* **TEXT SEGMENT**:

I am now going to offer an extended quotation from his book. I suggest that you read it carefully. It will help you understand Chapter 1 and Chapter 4. It will also help you understand my life’s calling. If you remember, I define the calling as follows: the most important thing you can do with your life in which you would be most difficult to replace. Van Til wrote about the starting point of consistent covenant-keeping thought.

It is taken for granted that everybody begins the same way with an examination of the facts, and that the differences between systems come only as a result of such investigations. Yet this is not actually the case. It could not actually be the case. In the first place, this could not be the case with a Christian. His fundamental in determining fact is the fact of God’s existence. That is his final conclusion. But that must also be his starting point. If the Christian is right in his final conclusion about God, then he would not even get in touch with any fact unless it was through the medium of God. And since man has, through the fall and Adam, become a sinner, man cannot know and therefore love God except through Christ the Mediator. And it is in Scripture alone that he learns about this Mediator. Scripture is the word of Christ, the Son of God and the Son of Man. No sinner knows anything truly except he knows Christ, and no one knows Christ truly unless the Holy Ghost, the Spirit sent by the Father and the Son, regenerates him (p. 5).

This is supposed to be the starting point of all covenant-keeping thought. It is supposed to be the starting point of all thought, but covenant-breakers deny it. This is why, as Van Til argued throughout his career, there is no common epistemological ground or ethical ground between the covenant-keeper and the covenant-breaker. There is only this common ground: the inescapable revelation by God to all men that they are made in His image.

* **ASSIGNED TASK A**:
Decide whether each statement agrees with the passage on Van Til's starting point. Answer yes or no for each, and quote the words of the passage that settle it. (i) The author defines a calling as the most important thing you can do with your life in which you would be most difficult to replace. (ii) The quoted book holds that everybody really does begin the same way, with an examination of the facts. (iii) The passage says the covenant-keeper and the covenant-breaker share common epistemological ground.
* **ASSIGNED TASK B**:
In the passage on Van Til's starting point, what is the one common ground between the covenant-keeper and the covenant-breaker?
* **ASSIGNED TASK C**:
Go on with the passage on Van Til's starting point, picking up right after its final sentence.

* **GIVEN MATERIAL**:
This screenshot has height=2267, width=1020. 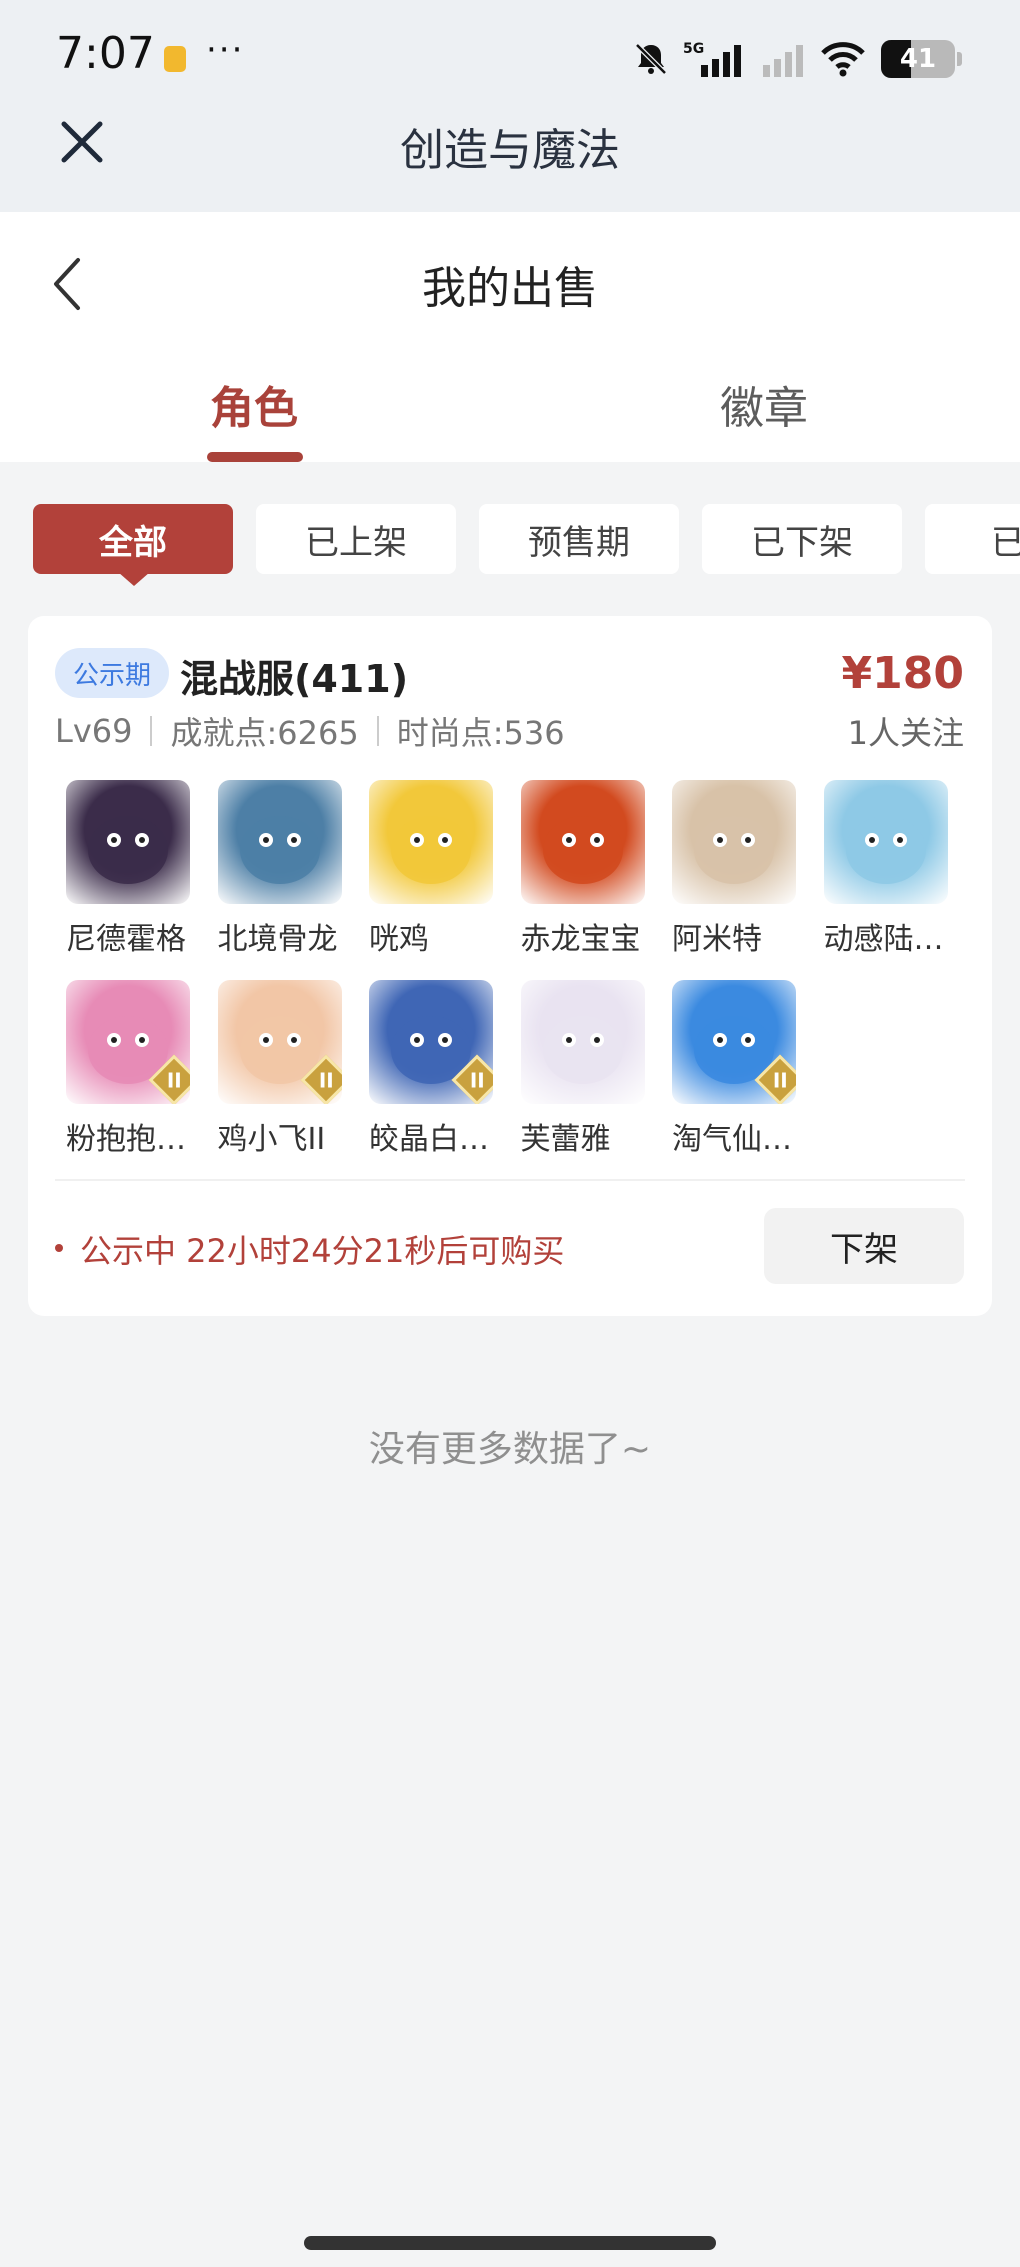 What do you see at coordinates (906, 733) in the screenshot?
I see `follower-count: 1人关注` at bounding box center [906, 733].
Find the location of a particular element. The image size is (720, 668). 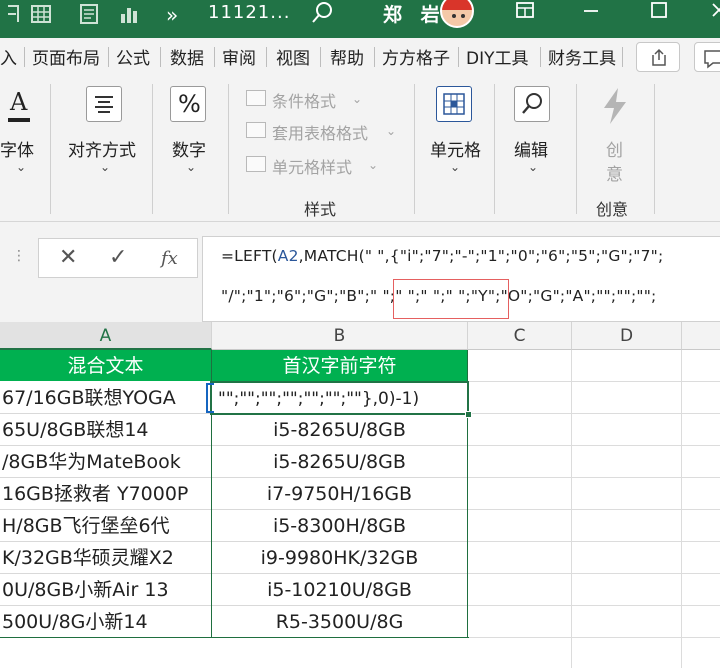

cell-ref: A2 is located at coordinates (288, 256).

* **EXERCISE RESPONSE A**:
(i) Yes: "the most important thing you can do with your life in which you would be most difficult to replace"
(ii) No: "Yet this is not actually the case."
(iii) No: "there is no common epistemological ground or ethical ground between the covenant-keeper and the covenant-breaker"

* **EXERCISE RESPONSE B**:
The inescapable revelation by God to all men that they are made in His image.

* **EXERCISE RESPONSE C**:
In Chapters 1 and 4, I do my best to make it clear that the starting point that Van Til spoke of has to do with the doctrine of God. Of course, it also has to do with the doctrine of God’s creation of the universe out of nothing. It has to do with God’s purposes that preceded the creation. Van Til was adamant about this. There is the central idea in his thought: the Creator-creation distinction. He wrote: “The creation idea is an integral part of the Christian theistic system of thought. We accept it because it is in the Bible and we believe that which is in the Bible to be the only defensible philosophical position. Our opponents have no right to reject the creation story unless they can prove that it is not essential to Christianity or that Christianity is not the only position that makes human predication intelligible. Yet the ordinary textbook on philosophy presents the beginning of Greek speculation as something entirely neutral. But to try to be neutral is to speak against God and his Christ” (p. 19).

It is not just the ordinary textbook in philosophy that presupposes intellectual neutrality. It is every textbook assigned in the officially and legally religiously neutral but comprehensively biased tax-funded educational system in the United States and all other nations. Because the same textbooks are assigned in Christian colleges and universities, college students are universally instructed by means of printed materials written with an inherent anti-Christian bias. There is no such thing as neutral education. There is no such thing as value free-education. There is therefore no such thing as value-free economic theory. This was Van Til’s argument throughout his career. You can see this in a collection of his articles that was published in 1971, Essays on Christian Education. He died in 1987.

It was my reading of his materials, beginning in 1962, that persuaded me to devote my calling to a reconstruction of economic theory that is based on a presupposition: the academic authority of the Bible. The Bible teaches the doctrine of God’s creation of the universe out of nothing, and this doctrine affects every academic discipline to some extent. It deeply affects economic theory. That is why this four-volume book is like no other book on economics. It represents a self-conscious challenge to the humanistic presupposition (man’s autonomy) and competing epistemologies of modern economists.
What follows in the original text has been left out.